Today… “Forgive us our debts”
The original language includes the word “AND” after daily bread…because that is how it actually
reads. In the same way we realize our lives depend upon daily food…provisions…so we depend
on being continually forgiven. Many of us are conscious of our need for daily bread, but are
utterly unconscious of our need for daily forgiveness.
If “Your will be done” is the most central and challenging….
“Forgive us Our Debts” is the most fundamental to any such relationship.
The Greek word being used refers to debts…but in the common way in which it was used to speak
of moral debts. And as such… our “debts” refers to violating a moral obligation… and now
facing the consequences of justice.
Those who have recited this prayer over the years may recall that this is one of the phrases that is
often translated differently between translations. Often it is “trespasses.” A trespasser has
violated a boundary and now faces the consequences.

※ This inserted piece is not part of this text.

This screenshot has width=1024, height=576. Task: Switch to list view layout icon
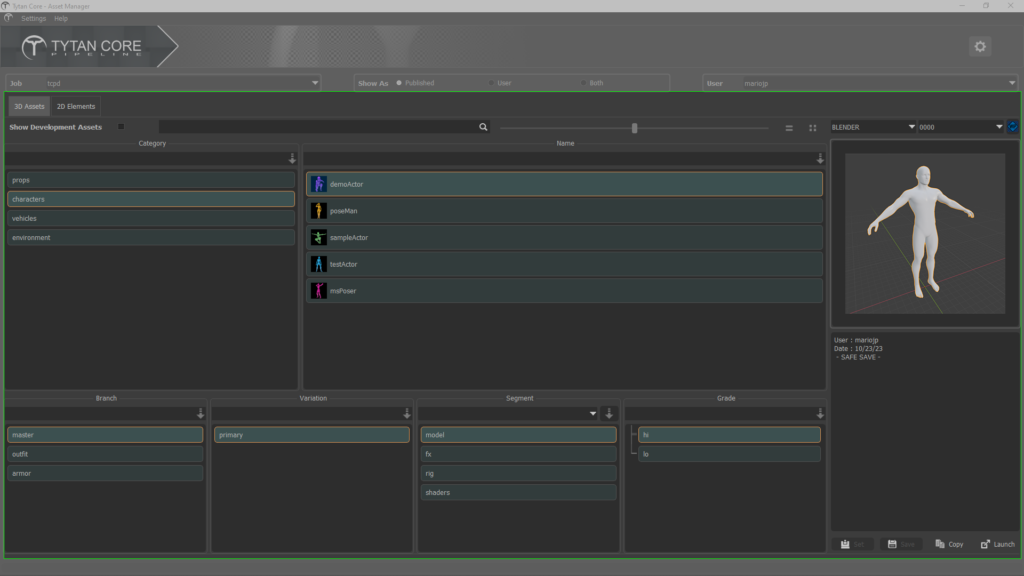coord(789,128)
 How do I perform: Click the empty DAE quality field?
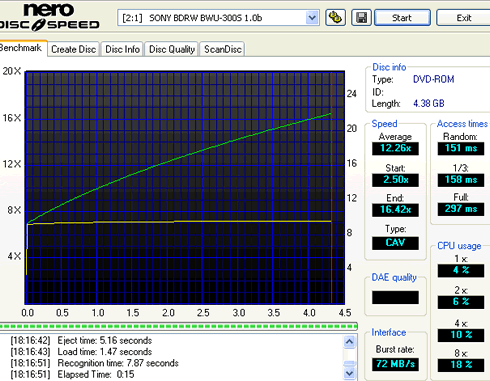(x=395, y=297)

Both debts and trespasses are accurate synonyms for the word sins, which is what Jesus is
addressing here. 
There are many Scriptures which describe sin…and many ways we could try to define it. Let me
offer this broad description:
Sin refers to our rejection of God’s loving authority and nature... a self imposed autonomy from
God which leaves us in bondage to our own will… and destined for the outer darkness outside the
orbit of God’s good and eternal will.
So the first thing we need to grasp for our souls to live in this prayer...is that…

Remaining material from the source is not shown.